Plumpton or Plumpton Wall is a small village and former civil parish, in the parish of Hesket, in the Westmorland and Furness district, in the traditional and historic county of Cumberland but now in the ceremonial county of Cumbria, England. It is about 4 mi north of Penrith. In 1931 the parish had a population of 320.

==The village==

The village is made up of the former separate hamlets of Salkeld Gate and Brockleymoor and consists mainly of houses along a minor road connecting the A6 to the B5305 near Skelton and also a few houses and farms along the A6 itself.

Close by are the settlements of Plumpton Head, Plumpton Foot and Plumpton Street.

The earthwork remains of a substantial Roman fort can be seen at Castlesteads Farm, alongside the A6 road just north of the village. The fort was known in antiquity as Voreda. The A6 follows the course of the Roman road from Carlisle to Brougham.

The village has an Anglican parish church by Robert Lorimer, dedicated to St John the Evangelist, a primary school, café and garden centre (the Pot Place), however the Post Office closed in 2016. During the daytimes on Mondays to Saturdays there is an hourly Stagecoach Cumbria & North Lancashire bus service to Penrith and Carlisle which has a reduced service in the evenings and on Sundays.

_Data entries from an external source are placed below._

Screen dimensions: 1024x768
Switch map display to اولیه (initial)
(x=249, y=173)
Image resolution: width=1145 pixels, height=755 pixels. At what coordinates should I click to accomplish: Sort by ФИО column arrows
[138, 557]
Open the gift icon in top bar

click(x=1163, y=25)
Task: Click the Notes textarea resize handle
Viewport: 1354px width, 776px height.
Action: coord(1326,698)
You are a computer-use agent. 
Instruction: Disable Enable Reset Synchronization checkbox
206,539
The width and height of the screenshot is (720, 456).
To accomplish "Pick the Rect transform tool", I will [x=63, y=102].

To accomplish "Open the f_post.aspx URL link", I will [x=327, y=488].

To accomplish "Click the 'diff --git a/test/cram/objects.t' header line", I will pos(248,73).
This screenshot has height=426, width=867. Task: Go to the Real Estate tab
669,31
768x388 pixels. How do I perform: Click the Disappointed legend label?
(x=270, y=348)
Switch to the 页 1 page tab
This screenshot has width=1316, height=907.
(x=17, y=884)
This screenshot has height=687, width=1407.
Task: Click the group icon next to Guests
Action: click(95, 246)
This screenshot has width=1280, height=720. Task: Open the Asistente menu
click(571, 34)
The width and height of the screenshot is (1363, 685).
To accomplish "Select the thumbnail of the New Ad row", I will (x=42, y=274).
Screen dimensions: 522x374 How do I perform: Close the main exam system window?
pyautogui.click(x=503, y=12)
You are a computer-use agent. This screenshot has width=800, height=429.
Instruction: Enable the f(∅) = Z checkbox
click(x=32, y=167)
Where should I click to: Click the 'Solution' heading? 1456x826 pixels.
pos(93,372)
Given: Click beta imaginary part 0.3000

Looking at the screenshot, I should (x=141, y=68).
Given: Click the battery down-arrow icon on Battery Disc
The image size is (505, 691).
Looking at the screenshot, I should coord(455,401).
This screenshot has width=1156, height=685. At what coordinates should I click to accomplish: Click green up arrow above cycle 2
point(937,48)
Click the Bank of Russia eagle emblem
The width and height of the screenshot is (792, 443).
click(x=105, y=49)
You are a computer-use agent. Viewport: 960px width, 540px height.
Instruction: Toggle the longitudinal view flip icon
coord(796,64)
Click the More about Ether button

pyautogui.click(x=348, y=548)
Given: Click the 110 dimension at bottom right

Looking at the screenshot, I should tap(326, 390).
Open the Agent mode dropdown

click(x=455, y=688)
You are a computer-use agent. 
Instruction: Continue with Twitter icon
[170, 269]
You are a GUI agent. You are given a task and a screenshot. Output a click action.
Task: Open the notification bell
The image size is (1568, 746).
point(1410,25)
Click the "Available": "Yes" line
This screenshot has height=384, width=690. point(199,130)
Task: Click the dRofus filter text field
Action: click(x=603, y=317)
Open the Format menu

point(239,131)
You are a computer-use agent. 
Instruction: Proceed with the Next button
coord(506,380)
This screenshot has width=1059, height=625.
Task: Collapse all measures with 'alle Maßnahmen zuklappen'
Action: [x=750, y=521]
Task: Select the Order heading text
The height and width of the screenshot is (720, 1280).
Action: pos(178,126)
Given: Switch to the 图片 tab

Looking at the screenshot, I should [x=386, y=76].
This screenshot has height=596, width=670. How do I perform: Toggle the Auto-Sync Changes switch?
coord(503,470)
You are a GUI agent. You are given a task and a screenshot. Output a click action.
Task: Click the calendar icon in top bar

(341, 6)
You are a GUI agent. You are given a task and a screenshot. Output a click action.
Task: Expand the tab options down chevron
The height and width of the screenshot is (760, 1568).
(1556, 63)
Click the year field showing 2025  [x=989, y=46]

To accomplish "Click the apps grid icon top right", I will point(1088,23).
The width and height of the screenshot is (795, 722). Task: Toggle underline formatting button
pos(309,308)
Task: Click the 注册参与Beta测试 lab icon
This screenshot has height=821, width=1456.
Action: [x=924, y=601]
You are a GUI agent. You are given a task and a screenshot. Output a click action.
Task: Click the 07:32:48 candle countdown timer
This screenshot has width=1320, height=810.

Plumpton railway station was opened by the Lancaster & Carlisle Railway on 17 December 1846. It lay on the West Coast Main Line but after ownership by the London & North Western Railway and the London Midland and Scottish Railway it was closed by British Railways on 31 May 1948 soon after nationalisation.

Plumpton is within the civil parish of Hesket but was from 1866 to 1 April 1934 a separate parish under the name of Plumpton Wall. Before that it was a chapelry or township of Lazonby parish.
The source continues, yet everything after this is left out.